Shinespark didn't blink. "Garsheeva cares that much about this?"

"She cared because my real purpose wasn't to rule," Meltdown sighed. "It was to act as a check to her. My brand is a brand of judgement. Because, as Garsheeva has told me, sealed somehow inside it is a weapon designed to render any sphinx mortal, strip away all the power she had amassed over two thousand years and make her just like Gazelle or any of the normal royals. The Empire has always had a pony like me at its head. Each and every one of them has had their own brand given by Garsheeva and containing this weapon. When we die, Garsheeva finds our body and takes back our brand, and then a new judge takes our place. The point was that if my heart ever told me to cross her, she believed I would, and would use the intelligence she gave me to unlock the secret of this weapon and strike her down."
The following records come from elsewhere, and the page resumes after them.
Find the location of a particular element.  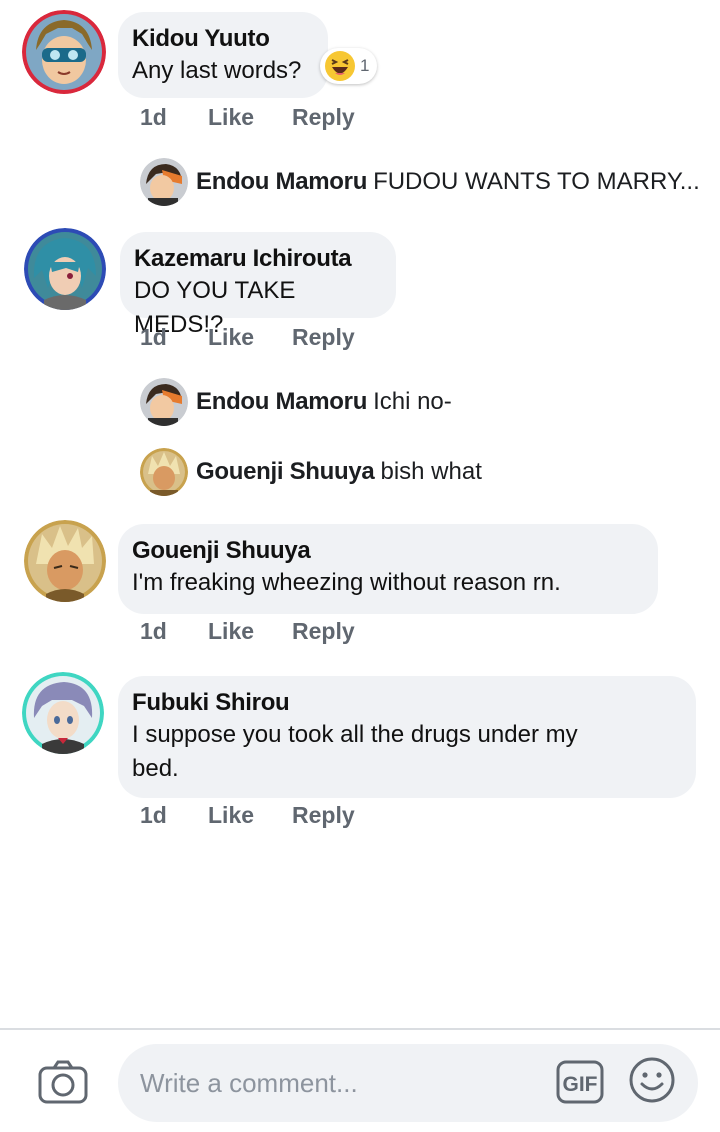

reply-preview: Endou Mamoru Ichi no- is located at coordinates (296, 402). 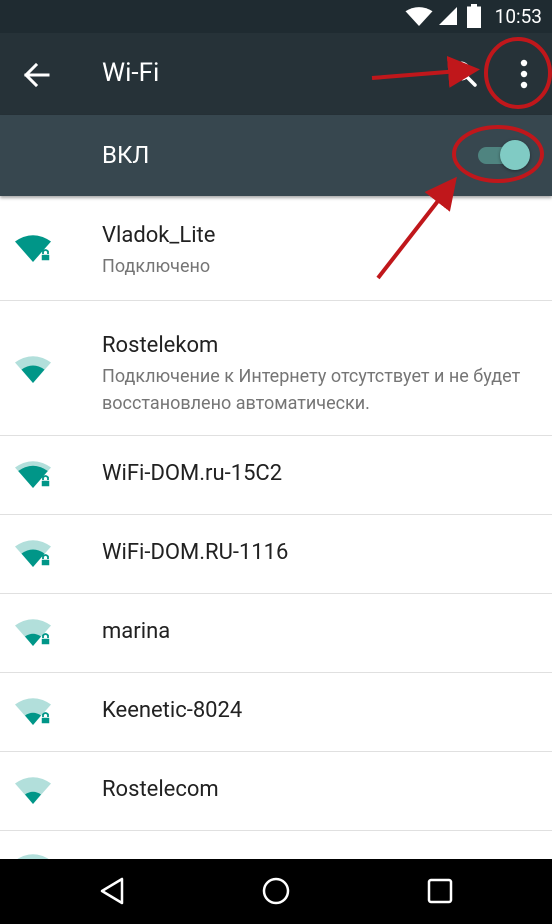 I want to click on network-status: Подключено, so click(x=156, y=266).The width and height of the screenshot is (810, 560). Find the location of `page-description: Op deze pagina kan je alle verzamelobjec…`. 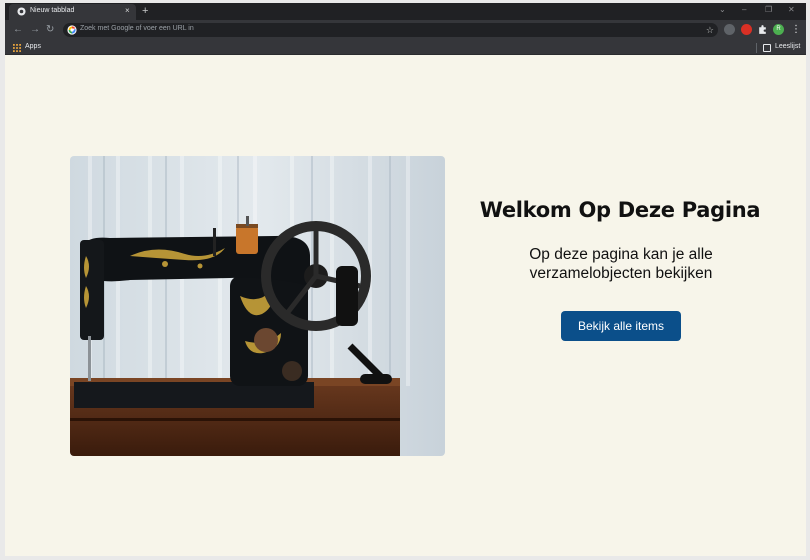

page-description: Op deze pagina kan je alle verzamelobjec… is located at coordinates (621, 264).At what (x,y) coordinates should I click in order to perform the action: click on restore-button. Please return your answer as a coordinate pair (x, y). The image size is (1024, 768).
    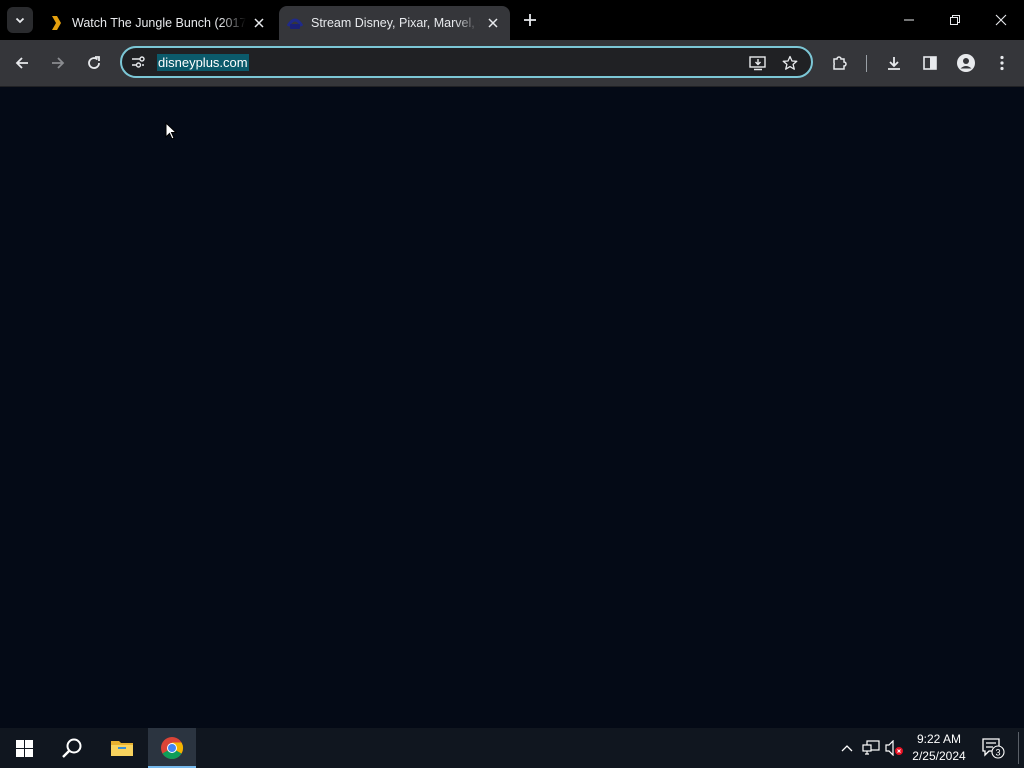
    Looking at the image, I should click on (955, 20).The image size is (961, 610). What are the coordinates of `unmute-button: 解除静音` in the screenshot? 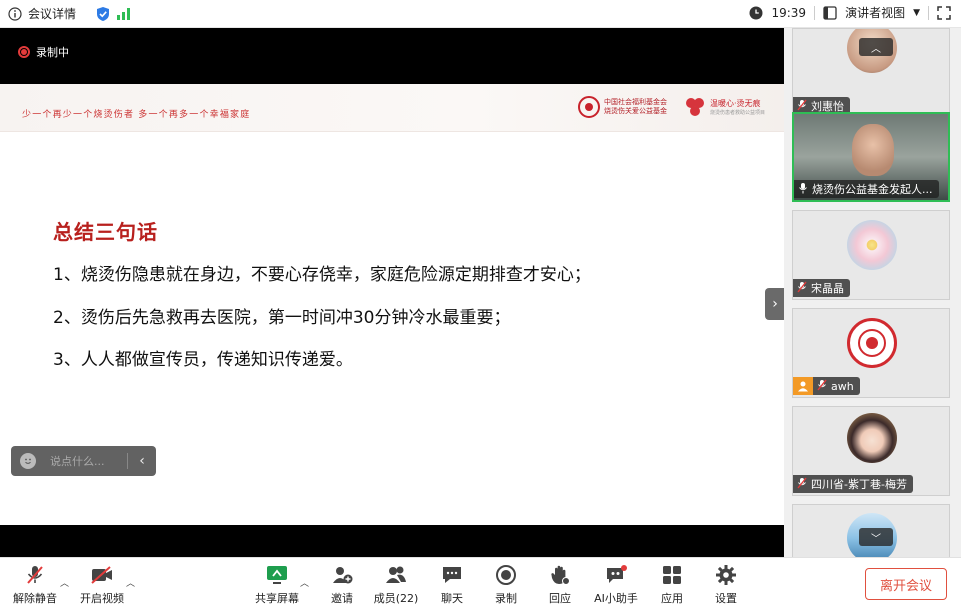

Shinespark slowly exhaled. "That's a lot. I don't know whether it would be preferable to having judged your people worthy to live, and then being unable to give it to them."

"I didn't tell you that to get you down," Meltdown said. "I told it because you were determined to help me even though you didn't have a shred of context about who you were helping. You decided I deserved it. Garsheeva always refrained from passing judgement on my actions. She said that was my job... but in the end, the one pony I never let myself look at one way or the other was myself. If even a goddess must be held accountable to others, then I'm no different. I just wanted it to be known... and for you to know before you make that decision about me."

"...Thank you for telling me." Shinespark nodded, eyes earnest. "But saving the ponies who need it is what I do. I made my decision about you, and you haven't changed my mind."